In the router configuration article below, copy the passage that starts at "Guestnet DHCP and" and ends at "(Food for thought).", with no changes.

* BEGIN ARTICLE *

This configures the wlp4s0 (WiFi card) interface but also creates a second logical interface wlp4s0_1 for the guest network.

Bridge results

We can verify what interface is on what network quite simply.

% brctl show
bridge name     bridge id               STP enabled     interfaces
br-guest        8000.04f02126d37f       no              wlp4s0_1
br-lan          8000.000db9439ccc       no              enp1s0
                                                        wlp4s0
br-wan          8000.000db9439ccd       no              enp2s0

Guestnet DHCP and DNS

For my LAN I have an ISC DHCP and BIND setup running on another machine; machines on the LAN network (whether cabled or wireless) will talk to them; I don’t need to worry. But guestnet users can’t reach these. So the router needs to provide these functions.

The out-of-box configuration for dnsmasq pretty much works just fine. The only change I added was no-hosts to prevent it looking up entries in the /etc/hosts file. At the moment I’m letting it use the DNS server list in /etc/resolv.conf as the server to forward to (ie my internal host) but I might reconfigure it to point to Google instead.

If I do that then I expect (untested!) the configuration to be

no-resolv
server=8.8.8.8

This would allow me to use this router’s DNSmasq as a secondary DNS for LAN usage. (Food for thought).

For DHCP I’m sticking with ISC dhcpd, with a simple configuration:

ddns-update-style  none;

option option-128 code 128 = string;
option option-129 code 129 = text;
option option-221 code 221 = text;

subnet 10.100.100.0 netmask 255.255.255.0 {
  authoritative;
  option routers      10.100.100.1;
  option subnet-mask    255.255.255.0;
  option domain-name    "spuddy.org";
  option domain-name-servers  10.100.100.1;
  default-lease-time 3600;
  max-lease-time 3600;
  range dynamic-bootp 10.100.100.10 10.100.100.200;
}

Basically, serve out addresses with a default route and DNS server. Pretty simple!

IPv6

Setting up an IPv6 tunnel

If have a HEnet tunnel for my home IP range. This is pretty easy to set up with CentOS:

DEVICE=sit1
BOOTPROTO=none
ONBOOT=yes
IPV6INIT=yes
IPV6TUNNELIPV4=IP_ADDRESS_OF_REMOTE_SERVER
IPV6ADDR=YOUR_ASSIGNED_IPv6 ENDPOINT

And that’s pretty much it. As long as your IPv4 address is assigned at HE.net then the tunnel comes up and runs.

* END ARTICLE *
* BEGIN RECORDS SUPPLIED *

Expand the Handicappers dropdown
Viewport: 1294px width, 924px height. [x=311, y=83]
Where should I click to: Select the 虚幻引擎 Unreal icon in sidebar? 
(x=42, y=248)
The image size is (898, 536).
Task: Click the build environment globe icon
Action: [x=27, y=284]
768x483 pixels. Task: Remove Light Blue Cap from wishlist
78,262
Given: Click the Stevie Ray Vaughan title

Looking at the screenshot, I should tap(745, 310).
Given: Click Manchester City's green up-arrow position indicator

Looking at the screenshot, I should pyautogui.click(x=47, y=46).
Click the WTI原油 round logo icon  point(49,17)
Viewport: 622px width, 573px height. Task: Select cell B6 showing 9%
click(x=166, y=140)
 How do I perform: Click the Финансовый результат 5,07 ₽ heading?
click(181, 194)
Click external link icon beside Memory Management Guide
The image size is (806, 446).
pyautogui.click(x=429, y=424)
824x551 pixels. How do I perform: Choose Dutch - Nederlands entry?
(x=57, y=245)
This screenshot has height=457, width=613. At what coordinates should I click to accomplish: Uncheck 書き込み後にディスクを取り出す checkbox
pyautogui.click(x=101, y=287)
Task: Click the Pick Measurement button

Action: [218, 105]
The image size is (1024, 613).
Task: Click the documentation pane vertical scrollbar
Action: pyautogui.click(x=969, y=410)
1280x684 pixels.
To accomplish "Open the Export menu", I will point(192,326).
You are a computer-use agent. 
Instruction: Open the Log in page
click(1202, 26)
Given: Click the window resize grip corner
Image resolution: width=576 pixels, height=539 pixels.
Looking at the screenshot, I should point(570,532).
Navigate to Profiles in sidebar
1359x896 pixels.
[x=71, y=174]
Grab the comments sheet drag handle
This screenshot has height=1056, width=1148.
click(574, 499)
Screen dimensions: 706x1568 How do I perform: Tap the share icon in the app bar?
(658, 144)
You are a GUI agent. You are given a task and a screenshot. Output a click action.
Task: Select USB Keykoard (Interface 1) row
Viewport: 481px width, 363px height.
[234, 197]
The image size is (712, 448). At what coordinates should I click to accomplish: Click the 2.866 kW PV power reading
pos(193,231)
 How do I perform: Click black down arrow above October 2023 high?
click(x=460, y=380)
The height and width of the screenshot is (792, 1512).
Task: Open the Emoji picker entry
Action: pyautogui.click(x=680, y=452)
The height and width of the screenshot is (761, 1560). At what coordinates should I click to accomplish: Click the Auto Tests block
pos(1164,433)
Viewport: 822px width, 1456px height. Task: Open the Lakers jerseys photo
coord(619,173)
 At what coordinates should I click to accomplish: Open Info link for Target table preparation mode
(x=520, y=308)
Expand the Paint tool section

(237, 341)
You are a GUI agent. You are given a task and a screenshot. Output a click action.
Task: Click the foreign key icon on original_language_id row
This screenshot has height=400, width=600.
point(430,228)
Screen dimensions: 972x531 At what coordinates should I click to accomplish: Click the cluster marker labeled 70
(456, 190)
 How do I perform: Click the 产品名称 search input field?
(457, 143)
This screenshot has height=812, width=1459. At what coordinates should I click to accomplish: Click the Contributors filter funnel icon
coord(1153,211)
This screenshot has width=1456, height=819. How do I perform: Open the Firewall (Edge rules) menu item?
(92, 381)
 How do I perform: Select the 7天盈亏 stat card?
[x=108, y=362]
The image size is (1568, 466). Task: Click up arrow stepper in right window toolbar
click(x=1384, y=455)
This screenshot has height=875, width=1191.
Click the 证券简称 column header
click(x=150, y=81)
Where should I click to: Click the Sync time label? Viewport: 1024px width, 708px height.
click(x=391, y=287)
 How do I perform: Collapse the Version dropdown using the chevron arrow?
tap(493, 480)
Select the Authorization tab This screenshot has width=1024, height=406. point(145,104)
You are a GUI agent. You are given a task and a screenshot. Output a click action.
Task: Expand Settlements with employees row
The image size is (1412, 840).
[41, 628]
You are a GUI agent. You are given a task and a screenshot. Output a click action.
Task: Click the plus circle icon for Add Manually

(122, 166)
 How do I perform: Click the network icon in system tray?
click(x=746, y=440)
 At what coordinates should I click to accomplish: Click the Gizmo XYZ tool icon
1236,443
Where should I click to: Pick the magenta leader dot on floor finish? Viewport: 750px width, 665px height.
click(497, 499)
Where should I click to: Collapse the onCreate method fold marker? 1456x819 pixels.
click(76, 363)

* END RECORDS SUPPLIED *

## OUTPUT OF THE EXERCISE:
Guestnet DHCP and DNS

For my LAN I have an ISC DHCP and BIND setup running on another machine; machines on the LAN network (whether cabled or wireless) will talk to them; I don’t need to worry. But guestnet users can’t reach these. So the router needs to provide these functions.

The out-of-box configuration for dnsmasq pretty much works just fine. The only change I added was no-hosts to prevent it looking up entries in the /etc/hosts file. At the moment I’m letting it use the DNS server list in /etc/resolv.conf as the server to forward to (ie my internal host) but I might reconfigure it to point to Google instead.

If I do that then I expect (untested!) the configuration to be

no-resolv
server=8.8.8.8

This would allow me to use this router’s DNSmasq as a secondary DNS for LAN usage. (Food for thought).